● GOAL OF THE EXERCISE: Look through the lines below for the word "bottom", and copy every line that has it.

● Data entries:
----------------------------------------
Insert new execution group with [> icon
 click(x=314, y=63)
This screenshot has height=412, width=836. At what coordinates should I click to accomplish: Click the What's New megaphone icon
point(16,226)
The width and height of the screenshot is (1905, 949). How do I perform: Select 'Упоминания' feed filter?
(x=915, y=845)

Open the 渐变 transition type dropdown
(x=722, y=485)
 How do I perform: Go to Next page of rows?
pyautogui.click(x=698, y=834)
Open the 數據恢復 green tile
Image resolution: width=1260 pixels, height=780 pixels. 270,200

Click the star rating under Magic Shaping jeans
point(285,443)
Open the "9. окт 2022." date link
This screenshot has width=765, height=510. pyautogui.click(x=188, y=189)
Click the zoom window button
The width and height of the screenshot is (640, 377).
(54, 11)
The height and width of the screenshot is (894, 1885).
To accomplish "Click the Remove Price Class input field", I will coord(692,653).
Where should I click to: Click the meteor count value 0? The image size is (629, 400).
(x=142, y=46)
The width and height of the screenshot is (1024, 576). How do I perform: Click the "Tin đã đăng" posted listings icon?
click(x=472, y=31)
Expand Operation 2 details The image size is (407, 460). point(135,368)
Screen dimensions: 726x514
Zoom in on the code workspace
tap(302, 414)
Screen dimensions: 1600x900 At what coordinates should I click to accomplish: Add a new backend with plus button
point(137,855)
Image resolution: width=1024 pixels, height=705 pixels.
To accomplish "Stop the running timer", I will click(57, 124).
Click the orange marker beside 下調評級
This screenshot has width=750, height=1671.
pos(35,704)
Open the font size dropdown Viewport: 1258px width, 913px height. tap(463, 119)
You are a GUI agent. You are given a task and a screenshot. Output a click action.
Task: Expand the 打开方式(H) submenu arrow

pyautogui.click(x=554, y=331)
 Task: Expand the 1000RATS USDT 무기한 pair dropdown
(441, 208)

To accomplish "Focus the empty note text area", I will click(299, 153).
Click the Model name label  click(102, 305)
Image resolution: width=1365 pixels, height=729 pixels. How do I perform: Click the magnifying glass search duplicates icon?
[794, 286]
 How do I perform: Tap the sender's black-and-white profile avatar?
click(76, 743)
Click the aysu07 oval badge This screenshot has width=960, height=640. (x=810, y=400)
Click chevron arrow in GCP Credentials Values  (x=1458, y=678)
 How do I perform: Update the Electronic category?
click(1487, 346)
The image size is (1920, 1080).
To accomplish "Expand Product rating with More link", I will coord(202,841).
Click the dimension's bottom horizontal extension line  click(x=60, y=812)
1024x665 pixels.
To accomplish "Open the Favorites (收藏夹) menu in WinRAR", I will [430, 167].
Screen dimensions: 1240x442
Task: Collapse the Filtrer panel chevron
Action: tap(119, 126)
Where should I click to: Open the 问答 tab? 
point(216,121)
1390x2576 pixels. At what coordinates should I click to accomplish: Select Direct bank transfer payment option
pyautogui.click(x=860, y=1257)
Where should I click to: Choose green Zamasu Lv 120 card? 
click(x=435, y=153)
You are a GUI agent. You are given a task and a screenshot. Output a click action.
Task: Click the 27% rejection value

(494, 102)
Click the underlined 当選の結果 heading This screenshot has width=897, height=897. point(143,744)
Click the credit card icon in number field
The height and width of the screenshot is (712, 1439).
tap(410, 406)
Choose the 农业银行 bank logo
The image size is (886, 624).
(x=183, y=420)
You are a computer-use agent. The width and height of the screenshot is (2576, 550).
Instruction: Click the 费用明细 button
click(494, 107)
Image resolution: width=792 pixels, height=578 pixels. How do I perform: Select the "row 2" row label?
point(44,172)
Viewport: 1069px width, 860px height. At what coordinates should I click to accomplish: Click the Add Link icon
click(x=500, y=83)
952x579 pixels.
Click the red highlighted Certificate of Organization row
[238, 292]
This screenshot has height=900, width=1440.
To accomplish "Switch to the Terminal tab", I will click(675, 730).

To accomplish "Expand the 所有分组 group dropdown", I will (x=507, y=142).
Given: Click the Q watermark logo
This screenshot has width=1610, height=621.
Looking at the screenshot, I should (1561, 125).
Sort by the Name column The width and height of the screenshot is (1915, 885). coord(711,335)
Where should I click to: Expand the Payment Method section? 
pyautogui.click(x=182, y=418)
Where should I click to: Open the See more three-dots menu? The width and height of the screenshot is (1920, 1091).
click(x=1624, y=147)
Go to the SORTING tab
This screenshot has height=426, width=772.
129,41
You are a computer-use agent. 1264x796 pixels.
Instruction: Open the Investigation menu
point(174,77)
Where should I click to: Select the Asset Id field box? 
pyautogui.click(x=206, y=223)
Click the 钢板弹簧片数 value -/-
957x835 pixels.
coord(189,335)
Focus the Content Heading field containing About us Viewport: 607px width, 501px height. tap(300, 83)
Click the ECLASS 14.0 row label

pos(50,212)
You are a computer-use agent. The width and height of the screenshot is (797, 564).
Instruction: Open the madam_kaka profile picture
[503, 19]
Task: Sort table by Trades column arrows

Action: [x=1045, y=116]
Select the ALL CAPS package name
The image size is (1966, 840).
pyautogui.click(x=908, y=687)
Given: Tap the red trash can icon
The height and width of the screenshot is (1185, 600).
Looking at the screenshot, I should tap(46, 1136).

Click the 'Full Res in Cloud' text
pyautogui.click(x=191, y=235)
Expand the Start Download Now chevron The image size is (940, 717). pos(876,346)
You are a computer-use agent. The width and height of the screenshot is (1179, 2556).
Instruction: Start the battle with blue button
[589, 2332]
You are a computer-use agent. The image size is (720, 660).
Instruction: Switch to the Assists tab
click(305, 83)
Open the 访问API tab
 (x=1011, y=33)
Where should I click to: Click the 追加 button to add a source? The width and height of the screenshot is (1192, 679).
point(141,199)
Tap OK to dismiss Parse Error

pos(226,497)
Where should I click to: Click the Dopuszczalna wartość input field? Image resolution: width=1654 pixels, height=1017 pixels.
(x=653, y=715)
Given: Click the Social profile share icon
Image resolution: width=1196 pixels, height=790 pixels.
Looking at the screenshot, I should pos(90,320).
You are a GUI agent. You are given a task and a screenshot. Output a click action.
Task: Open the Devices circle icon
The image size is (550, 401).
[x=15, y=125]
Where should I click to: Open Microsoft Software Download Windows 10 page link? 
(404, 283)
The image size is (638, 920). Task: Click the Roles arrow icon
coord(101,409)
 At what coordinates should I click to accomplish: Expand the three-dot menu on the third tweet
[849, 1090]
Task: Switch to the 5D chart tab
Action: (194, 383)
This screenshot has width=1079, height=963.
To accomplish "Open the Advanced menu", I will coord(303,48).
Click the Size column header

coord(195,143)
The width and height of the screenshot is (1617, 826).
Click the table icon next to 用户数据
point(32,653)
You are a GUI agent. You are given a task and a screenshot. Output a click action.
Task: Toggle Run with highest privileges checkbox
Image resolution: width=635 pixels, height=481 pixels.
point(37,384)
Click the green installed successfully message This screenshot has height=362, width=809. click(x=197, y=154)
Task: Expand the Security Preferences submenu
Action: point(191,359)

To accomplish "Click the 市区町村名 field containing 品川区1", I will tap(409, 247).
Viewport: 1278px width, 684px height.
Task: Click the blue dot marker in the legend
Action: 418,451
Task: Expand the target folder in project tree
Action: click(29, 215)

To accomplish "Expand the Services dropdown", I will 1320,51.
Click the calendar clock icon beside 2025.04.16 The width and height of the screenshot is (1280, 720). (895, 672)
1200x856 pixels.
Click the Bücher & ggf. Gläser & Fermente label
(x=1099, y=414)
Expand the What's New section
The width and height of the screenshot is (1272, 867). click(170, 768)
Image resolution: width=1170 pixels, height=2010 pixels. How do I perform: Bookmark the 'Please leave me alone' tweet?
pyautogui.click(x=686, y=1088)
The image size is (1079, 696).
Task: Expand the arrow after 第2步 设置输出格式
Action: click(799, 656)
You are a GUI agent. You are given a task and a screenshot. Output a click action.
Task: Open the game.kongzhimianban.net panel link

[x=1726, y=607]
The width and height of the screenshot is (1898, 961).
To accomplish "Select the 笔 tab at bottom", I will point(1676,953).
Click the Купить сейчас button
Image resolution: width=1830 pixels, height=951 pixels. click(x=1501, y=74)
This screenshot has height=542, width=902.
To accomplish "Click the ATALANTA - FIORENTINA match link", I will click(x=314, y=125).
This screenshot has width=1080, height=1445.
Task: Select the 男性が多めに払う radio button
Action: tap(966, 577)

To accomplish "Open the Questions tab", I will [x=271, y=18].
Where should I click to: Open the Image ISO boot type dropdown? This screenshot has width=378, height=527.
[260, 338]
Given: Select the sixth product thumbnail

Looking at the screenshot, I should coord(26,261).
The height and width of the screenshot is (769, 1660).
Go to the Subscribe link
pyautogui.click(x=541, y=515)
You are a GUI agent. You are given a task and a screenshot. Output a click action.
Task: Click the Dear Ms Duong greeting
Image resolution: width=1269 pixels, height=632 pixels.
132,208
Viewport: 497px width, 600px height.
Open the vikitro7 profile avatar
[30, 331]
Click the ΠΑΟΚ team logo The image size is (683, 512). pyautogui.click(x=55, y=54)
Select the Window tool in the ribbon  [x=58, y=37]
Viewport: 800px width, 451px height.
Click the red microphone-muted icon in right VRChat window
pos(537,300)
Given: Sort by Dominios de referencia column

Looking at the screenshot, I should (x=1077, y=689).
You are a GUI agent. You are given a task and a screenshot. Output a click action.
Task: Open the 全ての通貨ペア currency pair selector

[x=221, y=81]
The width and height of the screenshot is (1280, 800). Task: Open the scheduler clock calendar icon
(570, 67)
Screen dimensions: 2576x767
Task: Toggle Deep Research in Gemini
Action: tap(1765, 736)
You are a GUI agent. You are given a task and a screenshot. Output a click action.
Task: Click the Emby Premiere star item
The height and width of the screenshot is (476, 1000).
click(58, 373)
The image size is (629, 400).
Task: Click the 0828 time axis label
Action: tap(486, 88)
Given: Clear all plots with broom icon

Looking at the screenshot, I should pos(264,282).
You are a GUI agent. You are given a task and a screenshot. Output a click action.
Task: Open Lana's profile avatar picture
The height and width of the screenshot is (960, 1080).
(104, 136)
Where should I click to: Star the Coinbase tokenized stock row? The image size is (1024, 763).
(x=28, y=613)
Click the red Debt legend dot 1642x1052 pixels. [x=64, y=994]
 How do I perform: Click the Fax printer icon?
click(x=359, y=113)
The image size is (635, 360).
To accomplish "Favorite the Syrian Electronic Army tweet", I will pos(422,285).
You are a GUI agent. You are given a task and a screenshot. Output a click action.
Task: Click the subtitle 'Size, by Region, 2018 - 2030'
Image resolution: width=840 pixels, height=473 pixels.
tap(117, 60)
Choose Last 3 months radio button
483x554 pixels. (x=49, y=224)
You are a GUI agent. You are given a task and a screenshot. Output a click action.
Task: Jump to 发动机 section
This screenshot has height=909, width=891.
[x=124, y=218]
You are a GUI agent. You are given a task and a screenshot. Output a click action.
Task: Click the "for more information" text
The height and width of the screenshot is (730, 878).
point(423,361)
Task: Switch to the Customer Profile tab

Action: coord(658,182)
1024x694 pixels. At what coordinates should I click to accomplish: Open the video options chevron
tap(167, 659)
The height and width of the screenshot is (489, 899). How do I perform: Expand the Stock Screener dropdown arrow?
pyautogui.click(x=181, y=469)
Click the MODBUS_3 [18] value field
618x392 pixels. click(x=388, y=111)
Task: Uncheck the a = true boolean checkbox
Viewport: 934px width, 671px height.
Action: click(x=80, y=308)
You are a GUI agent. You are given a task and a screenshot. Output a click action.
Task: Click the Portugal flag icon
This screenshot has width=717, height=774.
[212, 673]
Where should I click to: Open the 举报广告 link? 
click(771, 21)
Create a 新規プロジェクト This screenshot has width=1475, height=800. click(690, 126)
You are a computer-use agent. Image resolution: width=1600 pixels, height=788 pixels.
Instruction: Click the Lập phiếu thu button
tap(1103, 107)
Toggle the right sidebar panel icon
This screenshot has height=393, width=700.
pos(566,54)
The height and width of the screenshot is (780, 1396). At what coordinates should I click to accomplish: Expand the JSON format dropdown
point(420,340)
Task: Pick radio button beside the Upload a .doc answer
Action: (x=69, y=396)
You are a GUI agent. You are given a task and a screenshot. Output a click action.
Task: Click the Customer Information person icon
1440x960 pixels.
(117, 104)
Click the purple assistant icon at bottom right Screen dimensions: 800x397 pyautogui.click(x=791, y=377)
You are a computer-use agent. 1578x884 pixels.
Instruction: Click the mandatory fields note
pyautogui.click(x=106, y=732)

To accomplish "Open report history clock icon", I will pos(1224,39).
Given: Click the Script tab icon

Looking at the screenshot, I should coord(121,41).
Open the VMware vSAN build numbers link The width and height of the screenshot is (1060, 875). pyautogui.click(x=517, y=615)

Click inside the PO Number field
----------------------------------------
● COMPLETED EXERCISE:
Click the dimension's bottom horizontal extension line  click(x=60, y=812)
To accomplish "Select the 笔 tab at bottom", I will point(1676,953).
Click the purple assistant icon at bottom right Screen dimensions: 800x397 pyautogui.click(x=791, y=377)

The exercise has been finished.